Auf den 14. September dürften eingefleischte und heimliche Fans von Sizarr lange gewartet haben. Denn schon 2009 gab es erste Töne von der Band zu hören. Unter anderem beim Melt! Festival. Danach kam Stille. Aber die hatte durchaus ihre Gründe.

Umso eindrucksvoller melden sich die drei Abiturienten aus der Pfalz jetzt zurück. Mit einem Album, das ihnen einen steilen Pfad ebnet und dem eine interessante Karriere folgen dürfte.

Fabian, Philipp und Marc stecken zwar teils noch in der Pubertät, sie machen aber Pop wie die ganz Großen. Von Landau führt sie ihre Musik raus in die große, weite Welt und beschreibt zugleich eine völlig neue Generation von Bands. Sizarrs Wurzeln liegen im WWW, ihre Sehnsüchte sind aber so normal wie die anderer Gleichaltriger. Nur dass sie es eben verstehen, diese losgelöst und aufregend zu vertonen.

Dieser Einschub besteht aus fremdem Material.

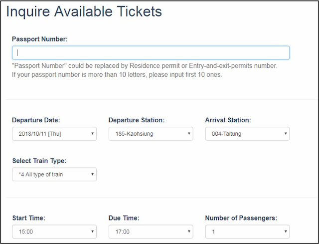This screenshot has height=244, width=319.
Task: Click the arrow on Due Time select
Action: click(x=189, y=232)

Sie haben ein überraschendes Selbstbewusstsein und das hat sich rumgesprochen. Sizarr waren Gast bei diversen Festivals, tourten mit Kele und wurden als Support für Broken Bells engagiert. Große Plattenfirmen und die Presse wurden hellhörig, es erschienen Artikel in The Guardian, der Süddeutschen, in Intro, im Musikexpress und auf Spiegel Online.

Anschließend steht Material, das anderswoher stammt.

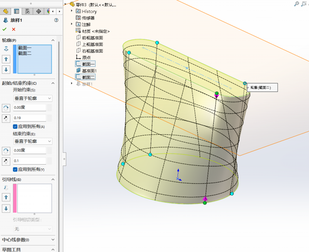Open the loft help question-mark icon

pyautogui.click(x=56, y=20)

Mit ihren jungen Jahren haben die drei Musiker also schon einiges, worauf sie stolz sein können. Sie machen seit ihrer frühesten Jugend Musik, nutzen aber auch die Vorteile der Digitalisierung für sich. Sie verstehen, was sie spielen und besingen. Die polyrhythmischen Texturen ihrer Songs fesseln einfach. Ebenso die Vielfalt aus Instrumenten, die sich auf „Psycho Boy Happy“ findet. Es ist die akustische Natürlichkeit, die Sizarr so besonders macht. An der hat das Trio bei ihrem Erstling zwei Jahre lang gearbeitet. Und wie es scheint, hat sich jeder einzelne Tag davon gelohnt … Unbedingt reinhören, kaufen, reinhören, süchtig werden! Sizarr machen Musik, die in die Welt hinaus drängt. Da pushen wir doch gern ein wenig.